Tech Writers and Copywriters: Worlds Apart? Nope.

Photo by DaveBleasdale

You’re under a deadline and you’ve got to get some copy to your website designer to prepare for the launch of your new product. You want it to be great — it’s going to introduce customers to all the useful features your widget has so they’re sure they want to buy.

And you need some copywriting help.

You have no time to try to find someone to hire, and you have a friend who has offered to help you, but he’s a technical writer. Hmmm.

He says he can do it, but isn’t tech writing all that dry, boring stuff you read when you buy a new gadget? Insert here, tighten there, drag that menu. Besides, he’s your friend so if you don’t like it, you’ll have to either hurt his feelings or go with it, even if it’s not what you wanted. And you’ve read a lot of really bad documentation, so you’re not all that impressed with technical writers anyway.

Well, here’s the deal. Just because you got a manual with your new HDTV doesn’t mean that a trained tech writer wrote it — in fact, a lot of documentation is written by engineers, not writers. That’s management’s fault, so don’t blame the manual.

The fact is, your friend probably is up for the job. Trained tech writers use many of the same techniques that copywriters do — they just use them for a different purpose: to help someone perform a task rather than to sell someone something. And the type of writing required for each has a lot in common. Let’s see how:

Where They Align

Understand your reader.

The first thing a tech writer does is to analyze the user. What information does she have when she starts to use the product? What does she know already, and what is she likely to need to know? Does she need conceptual information, or is she past that, and just needs directions? How can you help her solve her problem?

Business copywriters do the same thing: first, they analyze the customer. What does he need? What problem can you help him solve? Where is that customer in the pipeline? What does he know already about your industry or your product in particular, and what is he seeking to know?

Focus on your reader’s problem, not the features of your product.

Once you know where your reader is coming from, you are in a good position to understand what problem he has that you can solve. A tech writer knows how important it is to dig around and find out where the user is in the learning process. And most importantly: what task is he trying to accomplish?

There’s an adage in the tech writing industry: write task-based documentation, not feature-based.

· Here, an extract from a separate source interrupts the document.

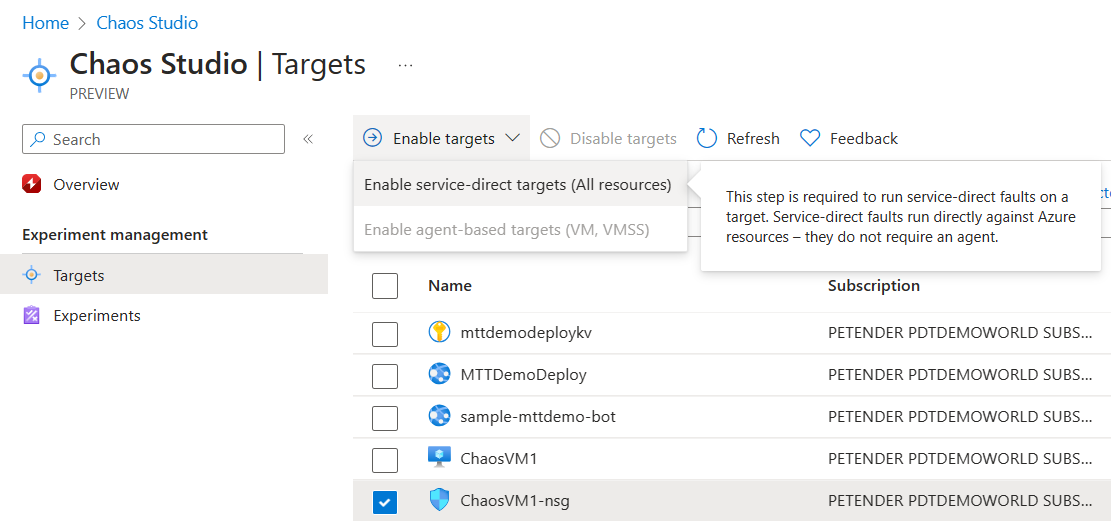The image size is (1111, 521).
Task: Click the ChaosVM1 virtual machine icon
Action: tap(439, 458)
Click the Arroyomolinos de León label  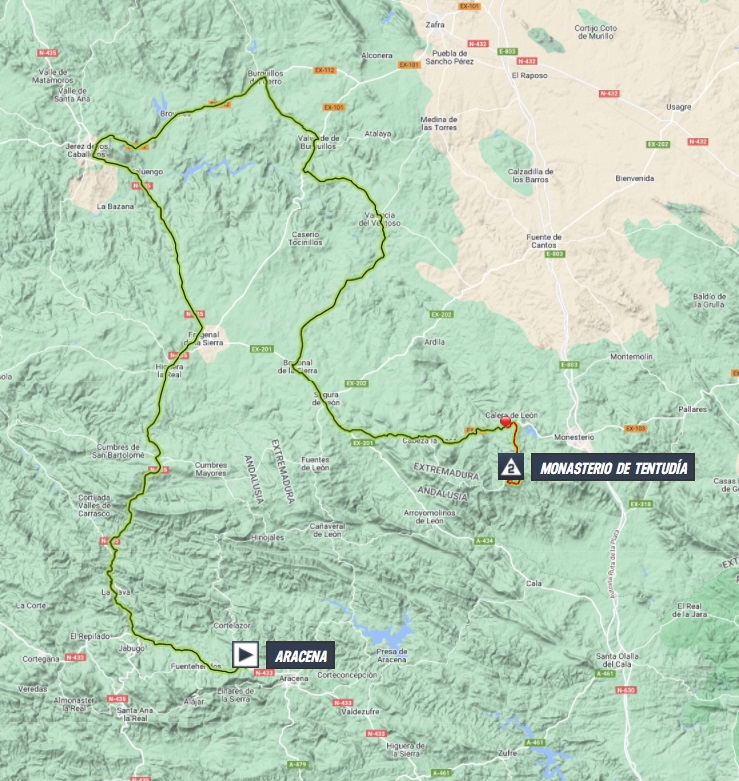tap(429, 517)
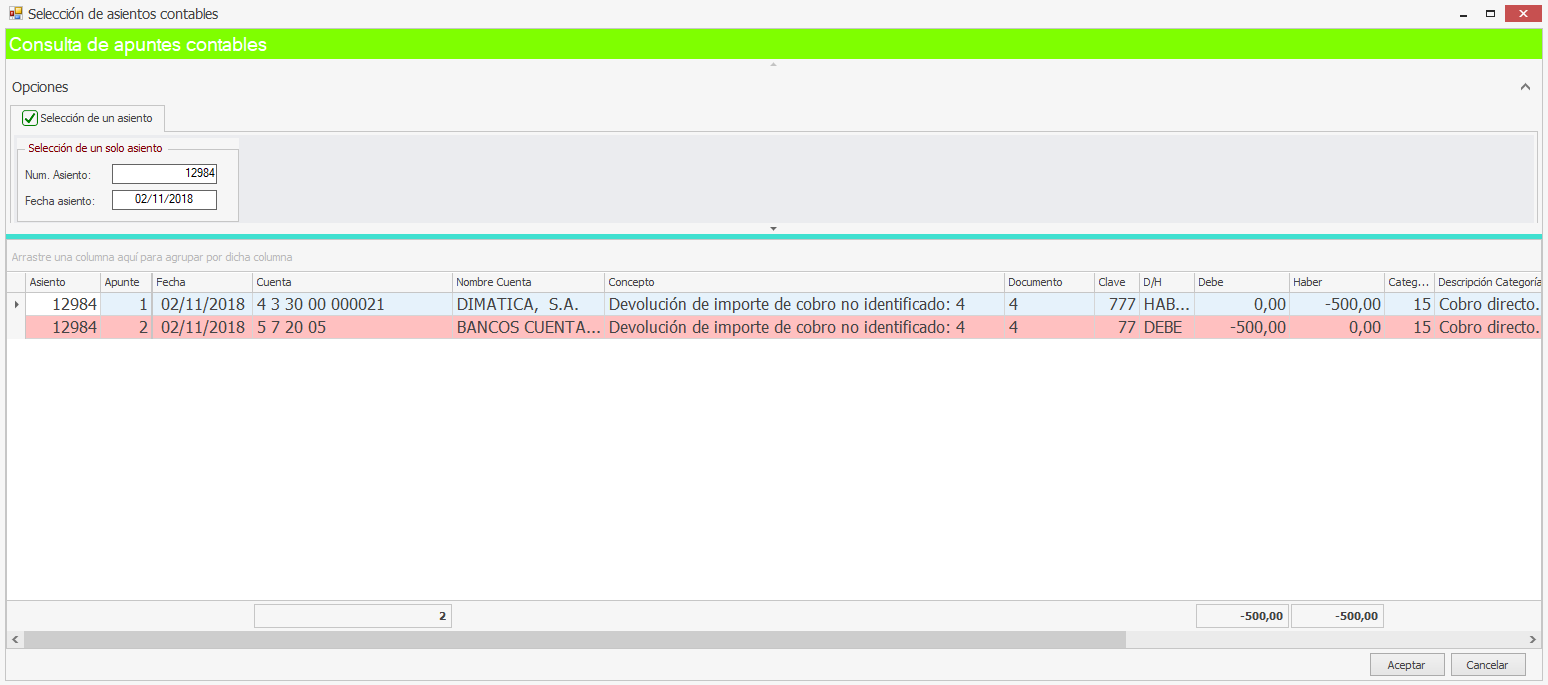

A task-based manual addresses how to perform a task (change the color of some text, for instance), rather than describing the feature (the Format menu includes a range of tools to format your text). See the difference? If you’re reading bad documentation, it’s likely written by an engineer who is proud of all the features she’s managed to squeeze into a small package, and so she wants to list them all.

So it is with copywriting. A good copywriter speaks directly to your potential customer about the problem he needs to solve, and how your product solves it for him – focusing on the benefits of your product, rather than on its features.

Write colloquially and simply.

A professional tech writer speaks directly his reader: “To change the font of your text, select the Format menu, choose Text, and then Font Color.” The wrong way to write this would be something like “If a user wants to change the color of text, he can do so in the Format menu, where he would choose Font Color from the Text menu.”

To the copywriter, writing colloquially and simply is paramount. You want your potential customers to easily read and quickly understand what your product can do to solve their problem. Using words like “utilize” instead of “use” just creates unnecessary jumble and turns your reader off.

The tech writer would agree.

Make the content easily scannable.

Online copy must be easy on the eyes and quickly scannable, and a tech writer ensures that this is so. This means using sub-heads that are easily visible, bullet points to sum up items, and numbered lists for clarification.

Add short sentences and lots of space on the page to provide an airier feel, and you’ll be operating like either a tech writer or a copywriter.

Fact check everything.

Neither a copywriter nor a tech writer worth their proverbial salt would ever allow any prose past their desk that had not been rigorously fact-checked and referenced where necessary.

Where They Collide

Okay, they are not entirely similar.

A copywriter wants to produce persuasive copy, copy that understands human psychology and includes an effective “call to action” to help turn a reader into a customer.

A tech writer doesn’t know what “persuasion” means — it’s all about the facts, ma’am, accompanied by a fastidious attention to detail and accuracy, backed by solid research.

The upshot:

If you can find a tech writer also trained as a copywriter, you’ll get the best of both worlds.